» Selected text:
▬▬▬▬▬▬

Does company fairness really matter?
Posted by
Ricki Sharpe on
November 19, 2007
Filed Under
Work Behaviour
Workers of all stripes, it is widely believed, assign a high priority to being treated fairly and respond positively to organisations that do so. Now new research suggests that in many instances this is not the case.
A report in the current issue of the Academy of Management Journal finds that workers with low self-esteem tend to regard organisational justice with indifference.
The researchers found a positive relationship between procedural justice and organisational commitment among people with high self-esteem but not among people with low self-esteem.
This finding is particularly important as low self-esteem may characterise as many as twenty to thirty percent of employees.
This study of organisations in flux suggests that procedural justice may not be as strong a glue as many companies count on it to be.
The paper seeks to apply to organisational justice the insights of a large body of research into a psychological phenomenon called self-verification.
Self-verification theory contends that, once people form their self-views, they strive to verify and preserve them. While this seems natural enough for self-views that are positive, it also posits self-verification applies equally to negative self-views.
In other words, people seek verification from others not only about their strengths but about their flaws, a quest that leads them to favour people — whether as wives or room mates or bosses — who confirm those flaws, even if unpleasantly.
The current research seeks to determine whether this phenomenon may lead people to dismiss a feature of work life that is universally lauded — namely, fairness. If fair treatment of employees implies high regard for them, one can reason that it will not be welcomed by people with low self-esteem.

▬▬▬▬▬▬

» Data provided:

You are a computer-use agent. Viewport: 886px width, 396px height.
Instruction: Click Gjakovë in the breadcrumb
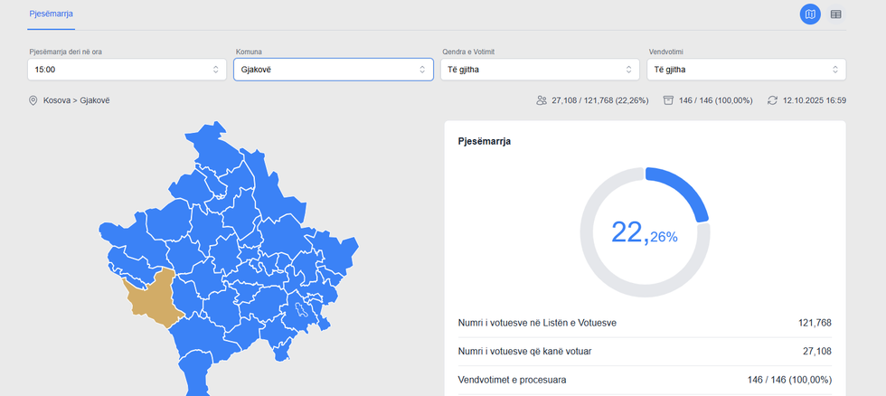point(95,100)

▬▬▬▬▬▬

» Work order 1: In the article on company fairness, how large a share of employees may be characterized by low self-esteem?
» Work order 2: Resume the article on company fairness, continuing from its last sentence.
Nothing in the listing is needed here.

» Reply 1: As many as twenty to thirty percent of employees.

» Reply 2:
The research sought to answer this question through a series of studies:
- In two companies that were in the midst of reorganisation, workers with high self-esteem expressed significantly greater commitment to the company when they perceived the restructuring as fair than when they saw it as unjust. In contrast, workers low in self-esteem tended to express about the same level of company commitment whether they thought the restructuring was handled fairly or not.
- In a public hospital undergoing a major cost-cutting initiative, employees with high self-esteem who said the initiative was carried out fairly had significantly less absenteeism in the ten months following the survey than those who felt that it was handled unfairly. No differences in absenteeism were shown for employees with low self-esteem, regardless whether they credited the hospital with fairness or not.
- In a survey of business students whose companies had recently imposed lay-offs, survivors were highly sensitive about organisational justice when they anticipated a future with their company and also had high-self esteem. Among workers with low self-esteem, however, procedural justice had little effect on organisational commitment, even if they anticipated a future with their firms.
Whatever the level of their self-esteem, workers want the organisation to see them as they are. The ability to do so transcends procedural justice as a means of building what matters most to companies nowadays, an engaged and committed workforce.
Several earlier studies have suggested the considerable gains organisations can realise through worker self-verification.
For example, it is through self-verification that work groups get the most value out of diversity. When group members had their unique attributes and perspectives verified, they felt recognised and understood. Such feelings emboldened them to offer creative ideas and insights they might otherwise have felt too inhibited to share.
As a result, among groups that achieve high levels of self-verification, diversity facilitated performance. In contrast, among groups that failed to achieve substantial self-verification, diversity undermined performance.
Reference
Wiesenfeld, B. M., Swann, Jr., W. B., Brockner, J. & Bartel, C. A. (2007). Is More Fairness Always Preferred? Self-Esteem Moderates Reactions to Procedural Justice. Academy of Management Journal, 50, 1235 - 1253.